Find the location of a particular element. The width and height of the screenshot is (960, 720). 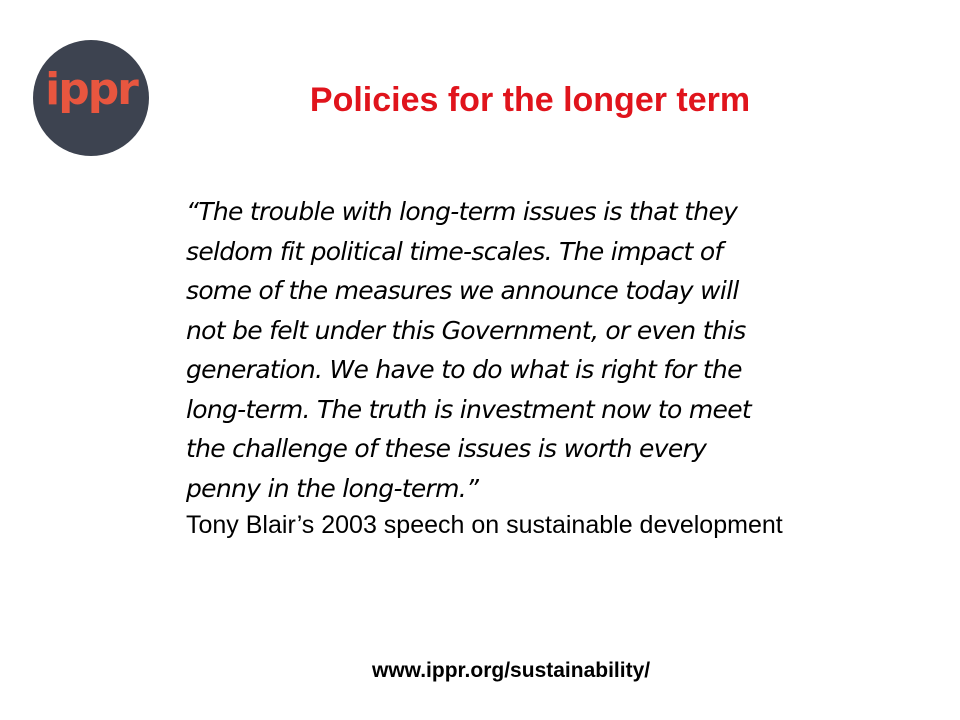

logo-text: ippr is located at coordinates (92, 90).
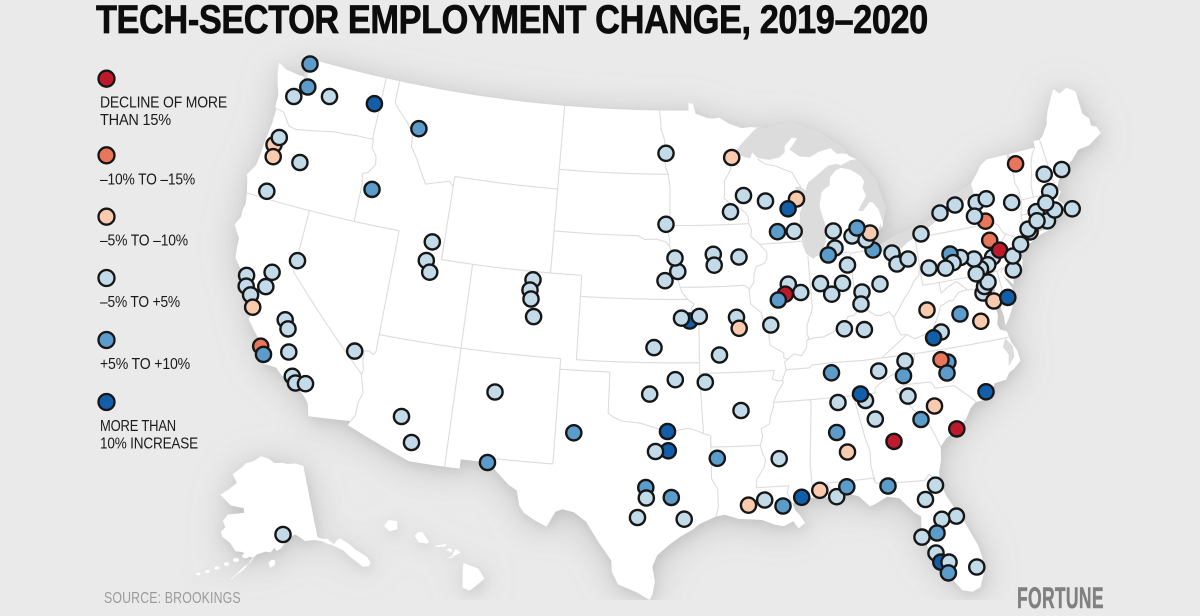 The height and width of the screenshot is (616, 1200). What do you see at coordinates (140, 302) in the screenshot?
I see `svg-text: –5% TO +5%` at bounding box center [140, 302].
==
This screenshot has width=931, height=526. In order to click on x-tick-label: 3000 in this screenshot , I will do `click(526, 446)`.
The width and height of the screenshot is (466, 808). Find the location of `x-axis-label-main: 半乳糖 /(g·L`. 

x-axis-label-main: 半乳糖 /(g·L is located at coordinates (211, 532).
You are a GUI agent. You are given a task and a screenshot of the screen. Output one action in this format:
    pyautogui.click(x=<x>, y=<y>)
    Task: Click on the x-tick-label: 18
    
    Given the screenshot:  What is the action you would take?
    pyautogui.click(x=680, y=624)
==
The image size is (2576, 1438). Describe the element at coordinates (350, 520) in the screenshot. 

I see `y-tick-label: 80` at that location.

_Assigned task_
Put the material above into a numbered list, starting with the line containing "The image size" and continuing through the line containing "at that location.", with blank lines omitted.

_Written response_
1. The image size is (2576, 1438). Describe the element at coordinates (350, 520) in the screenshot. 
2. I see `y-tick-label: 80` at that location.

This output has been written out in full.